▸ Exercise inputs
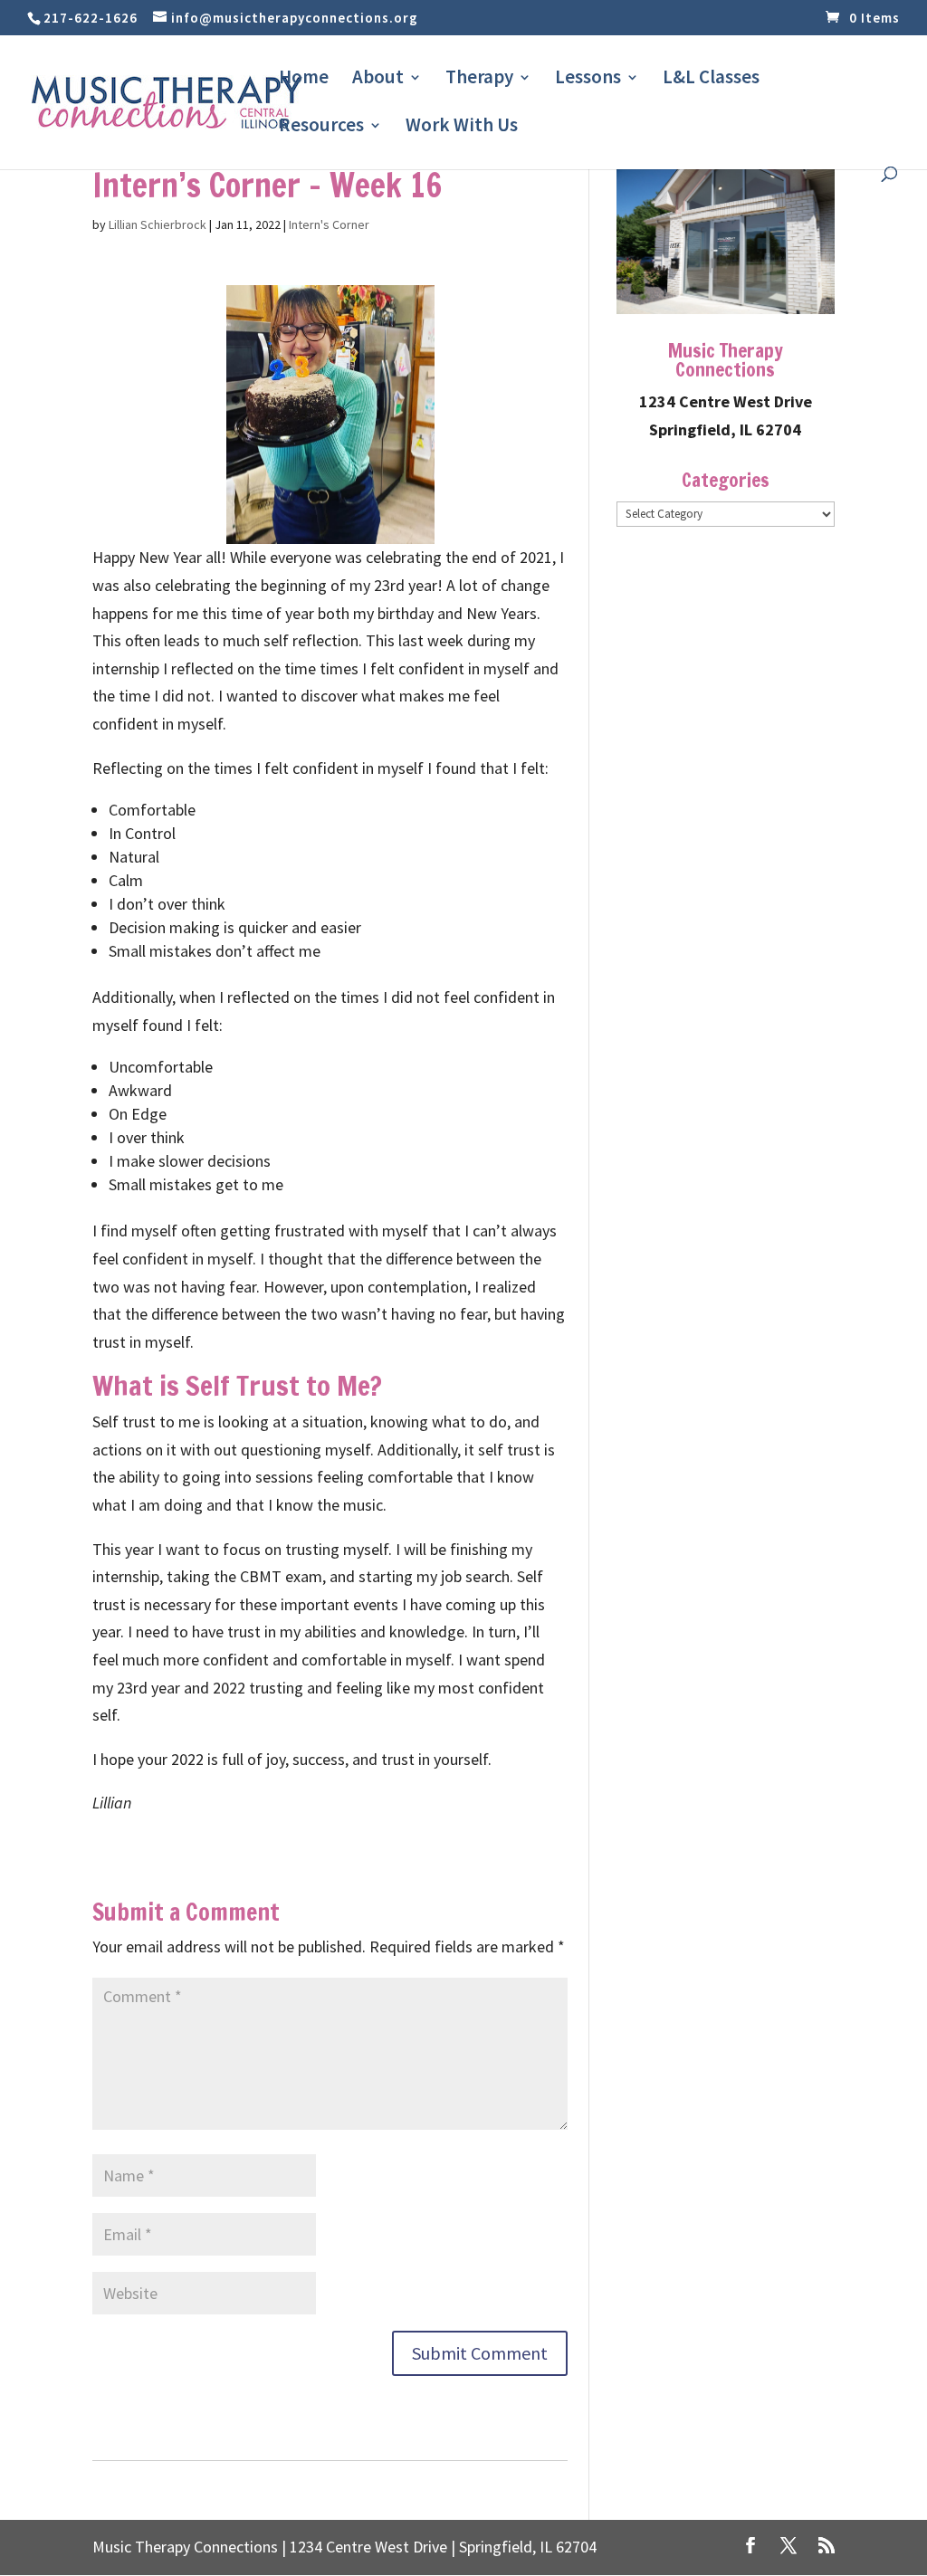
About (378, 80)
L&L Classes (711, 80)
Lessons (588, 80)
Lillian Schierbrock (157, 224)
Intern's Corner (329, 224)
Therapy (479, 80)
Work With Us (462, 128)
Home (304, 80)
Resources (321, 128)
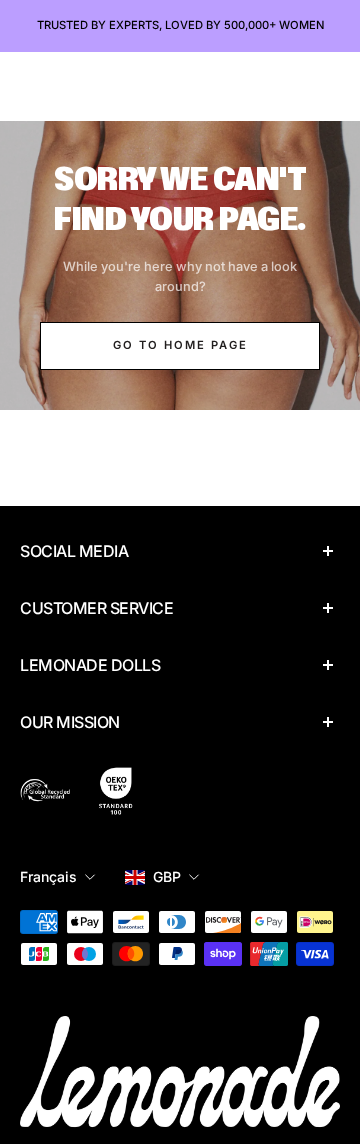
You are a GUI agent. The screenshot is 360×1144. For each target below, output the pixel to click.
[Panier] (326, 85)
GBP (167, 876)
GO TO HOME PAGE (180, 345)
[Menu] (36, 85)
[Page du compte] (73, 85)
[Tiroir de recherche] (291, 85)
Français (48, 876)
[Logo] (180, 86)
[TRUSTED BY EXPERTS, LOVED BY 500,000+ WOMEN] (180, 26)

▸ Action item
Drop the images and quote the entries word for word.

▸ Your response
About (378, 80)
L&L Classes (711, 80)
Lessons (588, 80)
Lillian Schierbrock (157, 224)
Intern's Corner (329, 224)
Therapy (479, 80)
Work With Us (462, 128)
Home (304, 80)
Resources (321, 128)
You are a GUI agent. The screenshot is 360×1144. For each target below, output the pixel to click.
[Panier] (326, 85)
GBP (167, 876)
GO TO HOME PAGE (180, 345)
[Menu] (36, 85)
[Page du compte] (73, 85)
[Tiroir de recherche] (291, 85)
Français (48, 876)
[Logo] (180, 86)
[TRUSTED BY EXPERTS, LOVED BY 500,000+ WOMEN] (180, 26)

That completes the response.